Irrespective of whether or not a community is “online” or “offline”, I’m sure most of us belong to more than one. It is one of the reasons I love living where I live. I know my neighbours, am always happy to meet them and to help them when they need it .. right Lars! This sense of community is one of the core characteristics of the collaborative economy.
What does that mean in practice?
To illustrate the point I thought I’d refer to two start-up projects in Belgium which I’ve had the pleasure to interact with.
The first is “Le champignon de Bruxelles” (http://www.kisskissbankbank.com/le-champignon-de-bruxelles–2). When I started working with them last September, they had already been developing their business idea for a few months but didn’t have a community supporting them. Though the initial objective of our collaboration was to help them find some financing through crowdfunding, in reality, it resulted in much more.
I met with them yesterday to catch-up and ask how their business is developing. The feedback was very positive. Beyond the money which they got through crowdfunding, they also developed a customer base and a number of distribution channels for their product. Even better, they have been able to expand their team and the two recent additions are both a direct result of building their community though crowdfunding. The mushrooms are selling well and I suspect we will be seeing and hearing more about them in the future (http://www.eventail.be/component/k2/item/955-les-ambitions-d-un-champignon-asiatique-a-bruxelles).
The second start-up is the “Beer Project Brussels” (http://beerproject.be/our-project?lang=en). These guys understood the power of the community right from the beginning. In order to get the financing they needed, they decided to start selling their beer before they had produced it. The community has already contributed more than 150,000 euros to the project which has enabled them to realise their ambition of starting a micro-brewery in Brussels. It has also been a key factor in helping secure additional financing from Banks. Like “Le champignon de Bruxelles”, they will also tell you that it isn’t simply about the money. As an entrepreneur, it is difficult starting up your own business and at times it can feel isolating.
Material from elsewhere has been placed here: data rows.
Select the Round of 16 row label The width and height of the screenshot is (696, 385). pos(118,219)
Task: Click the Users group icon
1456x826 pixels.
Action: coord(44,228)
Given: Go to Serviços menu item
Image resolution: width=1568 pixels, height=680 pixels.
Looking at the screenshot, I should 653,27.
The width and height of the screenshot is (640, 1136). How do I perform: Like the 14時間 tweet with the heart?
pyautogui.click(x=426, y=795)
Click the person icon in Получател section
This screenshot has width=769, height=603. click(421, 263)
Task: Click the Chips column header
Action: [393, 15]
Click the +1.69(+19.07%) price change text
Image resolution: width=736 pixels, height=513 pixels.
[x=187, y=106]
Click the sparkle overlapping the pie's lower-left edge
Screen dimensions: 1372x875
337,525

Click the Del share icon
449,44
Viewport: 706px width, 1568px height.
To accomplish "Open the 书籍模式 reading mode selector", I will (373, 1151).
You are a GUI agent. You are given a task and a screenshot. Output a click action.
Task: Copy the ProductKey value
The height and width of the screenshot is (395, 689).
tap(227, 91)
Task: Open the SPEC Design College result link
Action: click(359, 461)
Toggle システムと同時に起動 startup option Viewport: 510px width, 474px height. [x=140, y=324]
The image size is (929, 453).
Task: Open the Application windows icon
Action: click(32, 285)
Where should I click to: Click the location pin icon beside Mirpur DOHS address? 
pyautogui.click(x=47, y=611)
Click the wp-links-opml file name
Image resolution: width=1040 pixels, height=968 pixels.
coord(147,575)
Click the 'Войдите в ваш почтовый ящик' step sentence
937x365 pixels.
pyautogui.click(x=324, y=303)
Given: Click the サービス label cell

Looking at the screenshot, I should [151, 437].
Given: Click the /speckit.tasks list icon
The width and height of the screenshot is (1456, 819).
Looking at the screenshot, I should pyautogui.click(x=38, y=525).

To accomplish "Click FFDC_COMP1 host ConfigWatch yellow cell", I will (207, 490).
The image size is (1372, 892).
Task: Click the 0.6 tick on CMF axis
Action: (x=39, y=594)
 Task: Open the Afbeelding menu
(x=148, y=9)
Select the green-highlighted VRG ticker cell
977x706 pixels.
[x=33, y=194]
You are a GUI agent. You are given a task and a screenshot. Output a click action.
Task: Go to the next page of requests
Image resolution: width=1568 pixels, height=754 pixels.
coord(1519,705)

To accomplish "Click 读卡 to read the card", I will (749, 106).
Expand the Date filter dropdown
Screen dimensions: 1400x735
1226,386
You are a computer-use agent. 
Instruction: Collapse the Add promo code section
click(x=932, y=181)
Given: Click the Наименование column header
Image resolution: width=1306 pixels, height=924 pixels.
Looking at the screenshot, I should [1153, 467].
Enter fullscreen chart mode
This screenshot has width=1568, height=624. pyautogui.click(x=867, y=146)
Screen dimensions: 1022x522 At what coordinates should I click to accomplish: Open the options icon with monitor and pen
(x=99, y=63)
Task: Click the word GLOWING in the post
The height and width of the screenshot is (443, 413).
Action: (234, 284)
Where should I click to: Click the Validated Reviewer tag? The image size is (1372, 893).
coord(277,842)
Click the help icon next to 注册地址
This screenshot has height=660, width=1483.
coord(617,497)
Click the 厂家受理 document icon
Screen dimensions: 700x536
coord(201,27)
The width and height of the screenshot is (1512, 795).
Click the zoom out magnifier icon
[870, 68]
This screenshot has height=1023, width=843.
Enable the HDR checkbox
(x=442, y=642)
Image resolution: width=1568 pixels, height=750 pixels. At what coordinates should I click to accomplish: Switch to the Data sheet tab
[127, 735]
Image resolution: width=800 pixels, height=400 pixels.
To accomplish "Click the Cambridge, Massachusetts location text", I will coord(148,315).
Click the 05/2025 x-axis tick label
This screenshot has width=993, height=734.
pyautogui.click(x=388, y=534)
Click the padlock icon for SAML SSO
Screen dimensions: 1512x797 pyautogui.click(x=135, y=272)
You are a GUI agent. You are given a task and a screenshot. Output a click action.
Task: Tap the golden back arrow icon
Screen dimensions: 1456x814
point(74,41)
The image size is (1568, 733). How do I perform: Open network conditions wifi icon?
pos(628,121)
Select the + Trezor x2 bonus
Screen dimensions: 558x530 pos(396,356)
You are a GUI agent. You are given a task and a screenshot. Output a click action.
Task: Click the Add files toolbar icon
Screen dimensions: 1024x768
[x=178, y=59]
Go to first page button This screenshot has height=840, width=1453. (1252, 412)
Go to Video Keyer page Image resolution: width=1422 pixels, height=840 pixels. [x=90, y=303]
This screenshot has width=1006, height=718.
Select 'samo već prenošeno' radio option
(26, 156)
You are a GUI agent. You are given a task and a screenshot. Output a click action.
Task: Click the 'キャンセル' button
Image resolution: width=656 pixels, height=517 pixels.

Knowing that there are hundreds of people out there who believe in you, believe in your product and are helping you to promote it, makes a huge difference.
So what about the consumers? I know some of the people who have contributed to the above crowdfunding campaigns as well as to other campaigns. There is a real sense of “doing some good” and being part of something innovative when you join such a community. Being able to see their evolution is also great.
As I said at the beginning, this isn’t simply about “online” communities or crowdfunding. Its about the growing desire around us to re-engage with communities in practical ways and around shared visions and goals. There are lots of other examples I could cite within Belgium and beyond but at this stage, enough said…. You’ll soon start to experience it yourself!